Acer’s back at it again, with a new tablet - well, it’s more of a two-in-one, really. The latest transforming tablet/notebook setup from the Taiwanese developer is the Aspire Switch 10. As the name implies, it’s a ten inch tablet that can also be used as a netbook once the provided keyboard is snapped into place.
It could find some space in your life, but only if you’re looking in exactly the right place.
Model: Acer Aspire Switch 10
Continue Reading Below
Size and Weight: 10.3 (W) x 6.97 (D) x 0.35 (H) in. (tablet), 10.3 (W) x 7.57 (D) x 0.80 (H) in. (Tablet & Keyboard Dock), 5.71 oz.
Display: 10.1”, 1366x768 LED
Camera: 2MP front for video (1080P HD), no real camera
Platform: Windows 8.1
Performance: Intel® Atom™ Quad-Core Processor Z3745 1.33GHz, 2GB RAM, 2-Cell Li-Polymer battery (5910 mAh)

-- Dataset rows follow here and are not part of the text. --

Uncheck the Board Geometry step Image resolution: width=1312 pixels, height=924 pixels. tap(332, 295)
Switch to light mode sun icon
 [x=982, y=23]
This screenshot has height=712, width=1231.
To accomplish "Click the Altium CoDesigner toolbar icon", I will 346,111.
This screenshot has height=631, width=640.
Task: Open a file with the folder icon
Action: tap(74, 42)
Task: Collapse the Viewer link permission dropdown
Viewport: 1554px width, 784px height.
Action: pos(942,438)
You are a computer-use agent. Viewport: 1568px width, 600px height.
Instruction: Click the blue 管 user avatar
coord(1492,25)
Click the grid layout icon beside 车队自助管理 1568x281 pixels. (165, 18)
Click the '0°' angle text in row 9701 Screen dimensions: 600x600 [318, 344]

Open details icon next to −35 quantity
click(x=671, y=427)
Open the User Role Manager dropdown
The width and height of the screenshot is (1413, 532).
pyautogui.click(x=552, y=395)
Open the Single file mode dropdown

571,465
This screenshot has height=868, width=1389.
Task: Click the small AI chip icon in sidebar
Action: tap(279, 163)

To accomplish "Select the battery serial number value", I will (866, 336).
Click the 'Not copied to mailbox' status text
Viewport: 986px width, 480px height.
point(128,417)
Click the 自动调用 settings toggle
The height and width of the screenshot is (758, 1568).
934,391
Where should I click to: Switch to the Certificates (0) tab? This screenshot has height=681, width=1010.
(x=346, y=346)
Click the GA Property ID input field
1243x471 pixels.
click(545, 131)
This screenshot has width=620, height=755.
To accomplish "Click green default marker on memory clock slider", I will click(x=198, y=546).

Memory: 32 or 64GB internal storage, expandable via microSD card to another 32GB
Connectivity: Wi-Fi, Bluetooth® 4.0
AESTHETICS & DESIGN
The silver and and black motif of the Aspire Switch 10 is reminiscent of the last Acer tablet we tested - the Iconia W4. This time though, the design looks pretty good. A bit chunky, maybe, but that gives it a tough character I suppose. The bezel around the display is thick, and also surrounding by the silver casing of the body - it looks a bit like an older laptop.
Normally this would be silly on a tablet, but considering the Aspire comes with a physical keyboard to transform into a miniature laptop, the aesthetic gets a reluctant pass.
There are two smart design choices on the face of the Aspire: front-facing speakers, useful in both tablet and laptop modes, and a capacitive Windows button. Unfortunately, as well-intentioned at the ideas were, the execution is a bit off.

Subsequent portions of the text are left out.